Musically, the guitars continue the renaissance era style, moving away from the kind of power metal style that defined their early work and towards a more muscular, djent-adjacent riffing. This has the advantage of making the songs sound powerful at the expense of more varied soundscapes. Here, the riffs on ‘Oxygen’ and ‘Sleep Paralysis‘ feel fresh and exciting, like the band is trying something new, and it’s working. Indeed, while the gothic tone shifts between albums, here it’s less obvious, making the overall tone slightly rougher. This also applies to the tag-team of vocalists Andrea Ferro and Christina Scabbia, whose work has a more feral edge so that even the biggest songs like ‘Gravity’ or ‘In The Mean Time’ have a scrappy, angry spirit.

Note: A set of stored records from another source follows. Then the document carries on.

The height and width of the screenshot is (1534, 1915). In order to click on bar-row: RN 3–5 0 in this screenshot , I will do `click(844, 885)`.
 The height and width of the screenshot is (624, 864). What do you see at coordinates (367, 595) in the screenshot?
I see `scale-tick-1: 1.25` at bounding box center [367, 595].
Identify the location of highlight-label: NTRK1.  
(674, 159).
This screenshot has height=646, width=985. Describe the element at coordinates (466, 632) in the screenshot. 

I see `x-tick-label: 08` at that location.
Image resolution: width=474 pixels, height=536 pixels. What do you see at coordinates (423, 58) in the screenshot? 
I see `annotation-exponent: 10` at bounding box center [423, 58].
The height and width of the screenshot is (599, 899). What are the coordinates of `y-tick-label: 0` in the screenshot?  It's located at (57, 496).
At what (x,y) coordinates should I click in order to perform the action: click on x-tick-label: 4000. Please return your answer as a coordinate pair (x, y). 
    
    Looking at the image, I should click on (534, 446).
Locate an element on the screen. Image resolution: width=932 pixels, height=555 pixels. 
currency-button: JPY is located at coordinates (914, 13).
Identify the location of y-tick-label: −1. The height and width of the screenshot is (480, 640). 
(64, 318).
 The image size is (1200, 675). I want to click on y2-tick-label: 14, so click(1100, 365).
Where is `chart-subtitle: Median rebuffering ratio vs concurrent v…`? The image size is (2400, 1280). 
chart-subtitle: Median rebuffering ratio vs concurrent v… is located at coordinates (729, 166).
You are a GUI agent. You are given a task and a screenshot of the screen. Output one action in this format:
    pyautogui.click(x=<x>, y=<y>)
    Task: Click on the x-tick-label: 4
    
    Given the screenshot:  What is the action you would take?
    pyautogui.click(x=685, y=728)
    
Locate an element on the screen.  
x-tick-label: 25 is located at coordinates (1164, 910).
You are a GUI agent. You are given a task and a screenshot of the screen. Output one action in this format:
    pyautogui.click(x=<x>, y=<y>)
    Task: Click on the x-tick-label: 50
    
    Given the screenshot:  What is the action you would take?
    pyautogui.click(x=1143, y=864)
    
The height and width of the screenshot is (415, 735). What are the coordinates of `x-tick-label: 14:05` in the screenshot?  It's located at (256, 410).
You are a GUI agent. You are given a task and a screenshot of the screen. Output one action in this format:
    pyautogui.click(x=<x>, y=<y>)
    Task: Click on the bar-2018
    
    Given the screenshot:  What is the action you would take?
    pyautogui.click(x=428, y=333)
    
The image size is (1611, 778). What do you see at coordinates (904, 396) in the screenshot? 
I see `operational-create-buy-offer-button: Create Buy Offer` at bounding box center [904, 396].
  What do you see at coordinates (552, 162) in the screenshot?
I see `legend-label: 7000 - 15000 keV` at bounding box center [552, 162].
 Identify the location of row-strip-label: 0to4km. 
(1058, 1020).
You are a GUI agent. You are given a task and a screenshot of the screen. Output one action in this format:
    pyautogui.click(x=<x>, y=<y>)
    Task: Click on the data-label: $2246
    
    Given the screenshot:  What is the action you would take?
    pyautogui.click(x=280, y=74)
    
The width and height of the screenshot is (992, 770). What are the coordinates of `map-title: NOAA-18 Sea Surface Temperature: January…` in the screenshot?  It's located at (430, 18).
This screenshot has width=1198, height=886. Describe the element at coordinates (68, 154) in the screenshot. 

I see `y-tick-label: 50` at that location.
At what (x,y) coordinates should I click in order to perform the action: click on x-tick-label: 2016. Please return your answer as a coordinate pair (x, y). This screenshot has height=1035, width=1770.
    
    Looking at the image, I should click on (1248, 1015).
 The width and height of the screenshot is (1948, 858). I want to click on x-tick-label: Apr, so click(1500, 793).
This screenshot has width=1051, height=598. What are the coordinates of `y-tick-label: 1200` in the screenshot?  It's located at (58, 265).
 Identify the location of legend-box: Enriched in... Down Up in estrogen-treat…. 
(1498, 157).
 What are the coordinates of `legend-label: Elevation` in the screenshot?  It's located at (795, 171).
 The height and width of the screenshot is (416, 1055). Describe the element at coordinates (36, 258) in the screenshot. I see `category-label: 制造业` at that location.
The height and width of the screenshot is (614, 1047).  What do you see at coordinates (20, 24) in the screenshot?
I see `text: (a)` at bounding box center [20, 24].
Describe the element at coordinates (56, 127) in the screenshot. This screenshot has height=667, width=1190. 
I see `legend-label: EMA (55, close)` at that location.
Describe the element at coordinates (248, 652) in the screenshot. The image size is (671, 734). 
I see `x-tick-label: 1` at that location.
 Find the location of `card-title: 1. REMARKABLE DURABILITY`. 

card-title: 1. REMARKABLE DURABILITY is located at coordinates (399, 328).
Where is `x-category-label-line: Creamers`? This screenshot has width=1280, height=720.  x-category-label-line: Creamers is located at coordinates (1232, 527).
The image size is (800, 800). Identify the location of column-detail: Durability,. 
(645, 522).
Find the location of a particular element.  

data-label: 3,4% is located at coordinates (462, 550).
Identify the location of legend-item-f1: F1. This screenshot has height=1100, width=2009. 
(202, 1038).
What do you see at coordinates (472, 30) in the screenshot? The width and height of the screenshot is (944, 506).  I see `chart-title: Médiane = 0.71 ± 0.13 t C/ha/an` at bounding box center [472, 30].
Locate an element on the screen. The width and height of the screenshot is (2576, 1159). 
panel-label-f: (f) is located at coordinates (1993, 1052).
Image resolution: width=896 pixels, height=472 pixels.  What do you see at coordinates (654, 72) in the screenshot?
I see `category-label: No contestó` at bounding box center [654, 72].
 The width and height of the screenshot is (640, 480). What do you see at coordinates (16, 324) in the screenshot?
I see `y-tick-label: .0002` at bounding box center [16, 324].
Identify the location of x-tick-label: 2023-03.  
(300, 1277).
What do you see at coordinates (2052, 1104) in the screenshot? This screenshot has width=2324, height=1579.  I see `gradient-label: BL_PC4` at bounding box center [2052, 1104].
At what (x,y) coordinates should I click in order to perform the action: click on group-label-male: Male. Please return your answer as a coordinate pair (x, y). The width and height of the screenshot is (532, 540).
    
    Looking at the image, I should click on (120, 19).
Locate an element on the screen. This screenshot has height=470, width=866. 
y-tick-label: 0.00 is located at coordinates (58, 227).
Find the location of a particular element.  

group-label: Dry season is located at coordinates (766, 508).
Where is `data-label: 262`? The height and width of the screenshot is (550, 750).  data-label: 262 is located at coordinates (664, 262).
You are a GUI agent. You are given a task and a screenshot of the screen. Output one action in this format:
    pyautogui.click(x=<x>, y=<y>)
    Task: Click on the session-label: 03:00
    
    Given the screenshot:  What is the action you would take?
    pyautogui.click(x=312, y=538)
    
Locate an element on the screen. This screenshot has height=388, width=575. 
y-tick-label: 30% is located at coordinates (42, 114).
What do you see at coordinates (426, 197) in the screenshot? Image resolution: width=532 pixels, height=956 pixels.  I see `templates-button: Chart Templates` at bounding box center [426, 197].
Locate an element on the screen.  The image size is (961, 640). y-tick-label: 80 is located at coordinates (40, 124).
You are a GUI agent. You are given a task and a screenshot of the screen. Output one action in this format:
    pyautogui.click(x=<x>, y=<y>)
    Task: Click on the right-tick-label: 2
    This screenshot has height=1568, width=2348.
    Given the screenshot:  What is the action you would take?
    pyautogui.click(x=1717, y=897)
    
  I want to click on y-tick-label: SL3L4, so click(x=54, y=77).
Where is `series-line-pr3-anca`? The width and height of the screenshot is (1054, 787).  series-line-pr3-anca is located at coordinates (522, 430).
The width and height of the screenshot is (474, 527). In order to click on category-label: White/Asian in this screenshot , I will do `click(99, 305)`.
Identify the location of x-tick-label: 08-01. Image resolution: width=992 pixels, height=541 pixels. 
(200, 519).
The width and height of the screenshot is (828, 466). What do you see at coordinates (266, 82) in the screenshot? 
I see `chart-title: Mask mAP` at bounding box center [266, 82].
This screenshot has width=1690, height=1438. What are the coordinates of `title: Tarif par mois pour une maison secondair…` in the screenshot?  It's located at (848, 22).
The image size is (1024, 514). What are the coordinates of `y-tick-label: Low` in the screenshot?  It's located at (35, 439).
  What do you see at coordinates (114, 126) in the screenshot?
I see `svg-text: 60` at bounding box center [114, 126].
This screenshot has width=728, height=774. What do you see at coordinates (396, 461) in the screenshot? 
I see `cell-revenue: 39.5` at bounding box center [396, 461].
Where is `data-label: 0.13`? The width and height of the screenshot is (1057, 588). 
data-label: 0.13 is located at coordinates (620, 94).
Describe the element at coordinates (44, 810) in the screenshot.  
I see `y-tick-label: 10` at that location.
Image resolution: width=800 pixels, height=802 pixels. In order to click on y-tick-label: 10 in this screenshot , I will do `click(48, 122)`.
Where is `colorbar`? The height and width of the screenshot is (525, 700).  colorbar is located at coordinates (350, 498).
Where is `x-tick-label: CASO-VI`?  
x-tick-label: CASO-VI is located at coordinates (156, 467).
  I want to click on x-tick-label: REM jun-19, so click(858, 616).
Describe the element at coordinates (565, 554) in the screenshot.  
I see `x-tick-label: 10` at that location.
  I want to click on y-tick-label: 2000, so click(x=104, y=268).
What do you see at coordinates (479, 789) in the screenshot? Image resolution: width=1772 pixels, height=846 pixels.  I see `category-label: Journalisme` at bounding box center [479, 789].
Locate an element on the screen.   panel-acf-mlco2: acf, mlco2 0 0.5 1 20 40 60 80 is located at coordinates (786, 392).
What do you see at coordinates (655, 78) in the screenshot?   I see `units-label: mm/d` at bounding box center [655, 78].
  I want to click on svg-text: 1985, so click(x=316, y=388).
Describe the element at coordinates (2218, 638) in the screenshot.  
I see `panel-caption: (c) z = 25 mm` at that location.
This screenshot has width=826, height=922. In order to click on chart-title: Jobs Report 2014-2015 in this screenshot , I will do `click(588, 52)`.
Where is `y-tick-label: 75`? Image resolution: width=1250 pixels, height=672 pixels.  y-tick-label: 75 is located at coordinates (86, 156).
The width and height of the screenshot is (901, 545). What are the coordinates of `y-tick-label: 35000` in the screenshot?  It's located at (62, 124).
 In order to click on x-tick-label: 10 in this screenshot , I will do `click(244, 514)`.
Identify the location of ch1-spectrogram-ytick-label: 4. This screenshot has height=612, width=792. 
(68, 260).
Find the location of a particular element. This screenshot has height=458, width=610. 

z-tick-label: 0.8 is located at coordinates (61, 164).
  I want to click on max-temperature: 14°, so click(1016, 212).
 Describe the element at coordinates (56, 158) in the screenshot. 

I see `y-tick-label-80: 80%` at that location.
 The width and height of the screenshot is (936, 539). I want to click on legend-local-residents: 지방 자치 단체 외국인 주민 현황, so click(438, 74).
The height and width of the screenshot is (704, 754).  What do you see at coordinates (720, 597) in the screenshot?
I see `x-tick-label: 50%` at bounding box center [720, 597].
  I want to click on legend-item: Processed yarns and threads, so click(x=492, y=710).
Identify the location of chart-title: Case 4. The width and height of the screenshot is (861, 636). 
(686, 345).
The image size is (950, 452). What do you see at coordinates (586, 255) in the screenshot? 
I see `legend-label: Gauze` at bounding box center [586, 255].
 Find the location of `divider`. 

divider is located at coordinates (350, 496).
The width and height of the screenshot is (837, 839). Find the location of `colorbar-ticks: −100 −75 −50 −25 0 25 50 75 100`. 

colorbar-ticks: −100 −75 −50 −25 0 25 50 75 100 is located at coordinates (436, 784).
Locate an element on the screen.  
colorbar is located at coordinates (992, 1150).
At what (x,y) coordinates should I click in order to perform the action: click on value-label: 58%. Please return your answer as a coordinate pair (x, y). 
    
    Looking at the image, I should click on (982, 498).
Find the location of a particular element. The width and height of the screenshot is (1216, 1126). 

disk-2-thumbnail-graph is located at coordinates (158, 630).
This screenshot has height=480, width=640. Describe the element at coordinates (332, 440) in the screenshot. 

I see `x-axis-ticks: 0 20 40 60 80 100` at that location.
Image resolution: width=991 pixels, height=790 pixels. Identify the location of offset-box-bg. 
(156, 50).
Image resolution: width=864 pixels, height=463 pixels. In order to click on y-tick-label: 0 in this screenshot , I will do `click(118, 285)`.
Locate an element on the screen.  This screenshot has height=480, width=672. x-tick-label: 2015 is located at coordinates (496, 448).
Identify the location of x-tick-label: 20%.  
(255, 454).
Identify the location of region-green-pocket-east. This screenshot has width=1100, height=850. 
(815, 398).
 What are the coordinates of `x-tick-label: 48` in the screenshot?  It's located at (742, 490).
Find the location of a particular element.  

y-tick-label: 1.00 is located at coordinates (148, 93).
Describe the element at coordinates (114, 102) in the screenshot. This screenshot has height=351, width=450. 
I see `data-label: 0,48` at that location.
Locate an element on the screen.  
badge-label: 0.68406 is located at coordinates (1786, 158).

The band’s secret ingredient has always been Scabbia. It’s difficult to understate how great a vocalist she is. Without wanting to undercut her talents, best way to describe her singing is “effortless.” If you’ve never seen her in a live setting, she has the ability to change styles and holds the songs together in a way that is simply astonishing. This means that the band’s work leans heavily on her shoulders and what makes ‘Sleepless Empire’ feel like a new era is how she’s using her voice.

The difference here is the emphasis. The songs are less powerful and almost understated and in many ways it feels to be missing the easy choruses and straightforward bangers that defines much of their work, even compared 2019’s ‘Black Anima’. That album flowed neatly between big songs like ‘Sword Of Anger’ or ‘Under The Surface’ but here there’s a strange half-baked feel to the choruses that gives it a very different energy. Notably, ‘In Nominae Patris’ and ‘Sleep Paralysis’ rise and fall in a way that makes them feel sluggish, however this appears to be a feature rather than a bug. Yes, the chorus melodies appear vague, but instead Scabbia focuses her attention on the verses. The results are absolutely striking.

Often, she’s trying new things like on ‘Scarecrow’ where she seems to be performing in opposition to be song’s rhythm to give the verses an aggressive tone. On the gothic ‘I Wish You Were Dead’, she sings almost solo in a style that feels fresh and distinctive, helped by the fact it’s a great song; powerful, with a slightly wicked edge. In fact, on every song she seems to unearth a new way to push her voice or grab your attention and that’s a real feat, especially ten albums into their career. As always, Ferro makes an engaging counterpoint. Indeed, what we’re calling the band’s renaissance period was defined by him switching from singing to powerful death growls and really earning his place. Continuing in that vein, he puts in effective work here, particularly on the title track and ‘Sleep Paralysis’ where his snarls and growls feel particularly filthy. It was perhaps unwise to offer Randy Blythe a guest spot on ‘Hosting The Shadow‘ as the two sound remarkably similar but he manages to hold his own. Similarly, it’s hard to say Ash Costello from New Years Day adds anything to ‘In The Mean Time’ but that’s only because Scabbia’s work is so startling.

Opener ‘The Siege’ provides the best example of the band’s new approach. It’s a slow-burning juggernaut that has a chorus you’d struggle to remember, let alone hum, and yet almost every word and phrase is stressed in strange or powerful ways. The result is a song that might not hook you in but feels threatening and bruising in a way their music rarely has before. In effect, their wings aren’t so streamlined but impressive nonetheless.

‘Sleepless Empire’ is the beginning of a new era for Lacuna Coil. The recipe is different, an unfamiliar taste lingers but the ingredients are undeniably potent.